Land is to be leased by the school from the hospital for $1 a year.
"I believe it's a conflict of interest," Dorothy Demaio, a retired
dean of the nursing school, told the Home News Tribune of East Brunswick in
Thursday's editions. "In any situation, if you're representing one group,
you cannot have a voice in the other group. It's logical."
McCormick said he serves on the boards other institutions that have
relationships with the university.
"My complete allegiance is to Rutgers," he said. "In advancing
the College of Nursing building and everything else I'm supporting, I
exclusively have in mind what's best for Rutgers. What's best for the hospital
has not entered into my calculations."
The nursing school building approved Thursday will be paid by $4.5 million
raised by the school, and $3.5 million in bond sales.
The 16,000-square-foot building will include classrooms, offices, an intensive
care learning laboratory and some space devoted to the Ernest Mario School of
Pharmacy.
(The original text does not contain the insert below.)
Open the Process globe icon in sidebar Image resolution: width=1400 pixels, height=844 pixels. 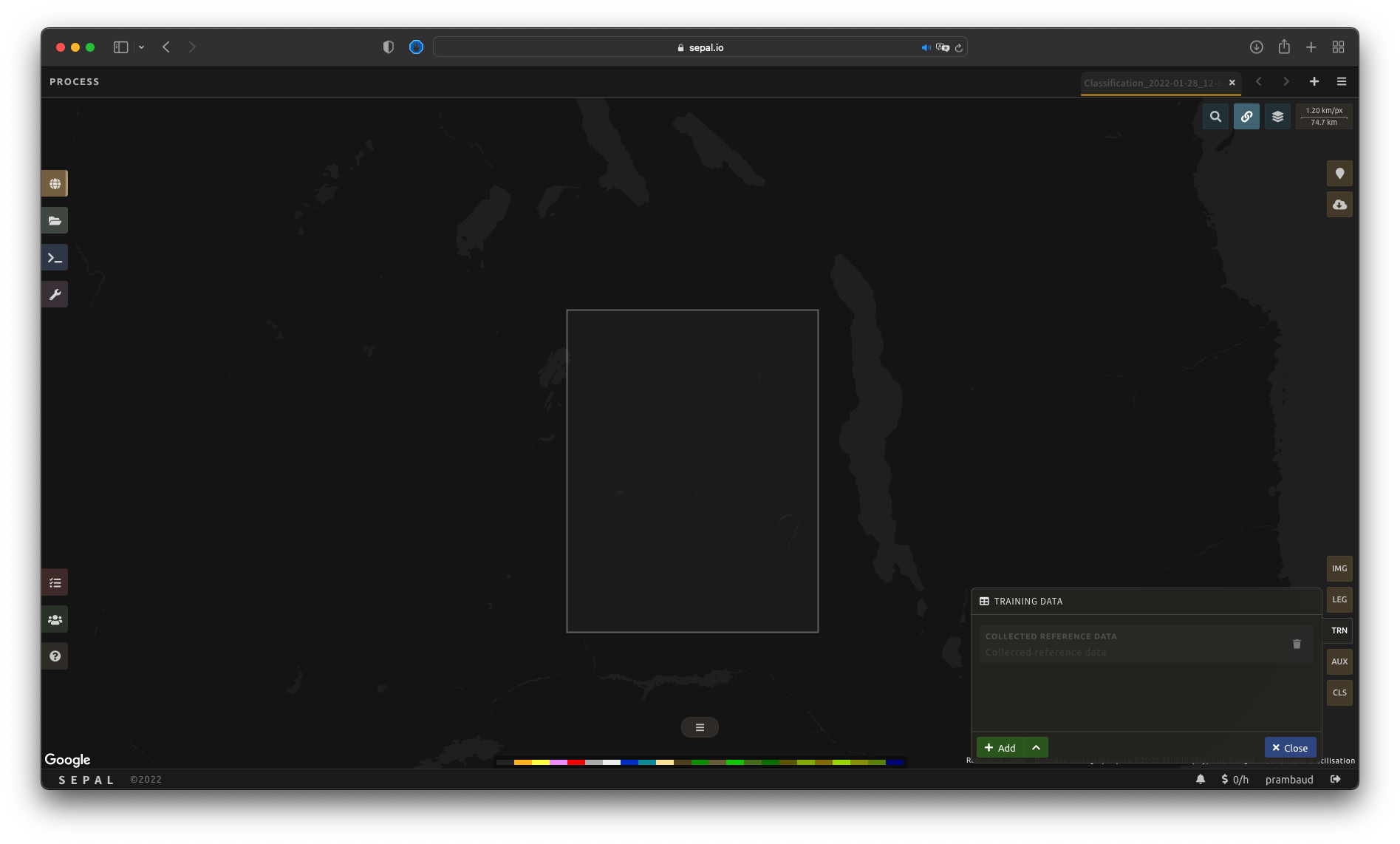coord(55,183)
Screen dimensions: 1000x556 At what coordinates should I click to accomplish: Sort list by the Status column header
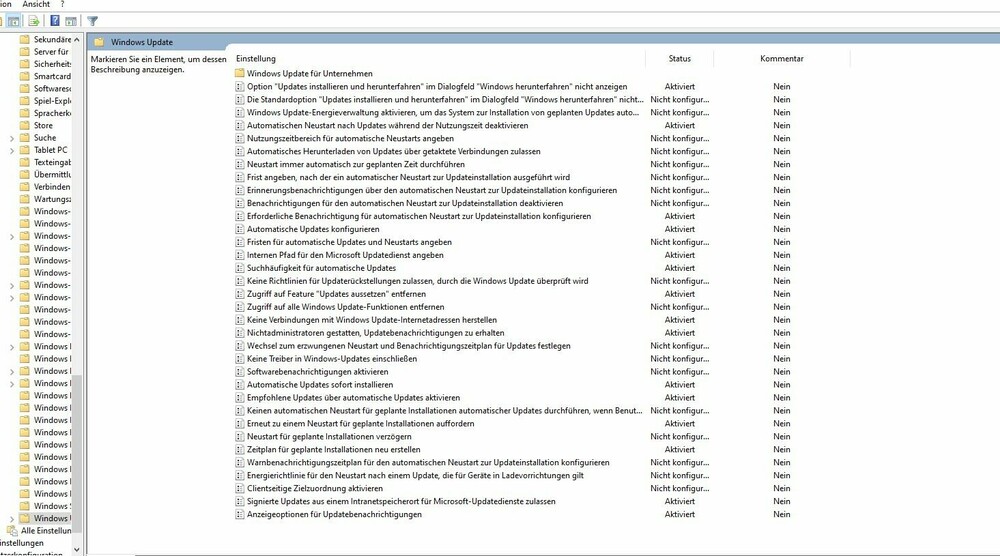(x=679, y=59)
Construction is expected to be completed in late 2006.
More than 250 nursing students study at Rutgers' New Brunswick/Piscataway
campus.
The law school project will be paid by an $11 million state grant and by the
sale of $20 million in school bonds.
The law school addition is expected to be a 50,000-square-foot building across
the street from the current school, which will be renovated under the plan. The
university is in negotiations to buy the site, the school said in a statement.
Rutgers-Camden is the only law school in the area without a simulated courtroom,
the university said. Students currently use real federal and county courthouses
in Camden.
Construction at the law school is slated to begin in summer 2005 and be
completed summer 2007. Rutgers-Camden law school currently enrolls 774 students
during day and evening classes.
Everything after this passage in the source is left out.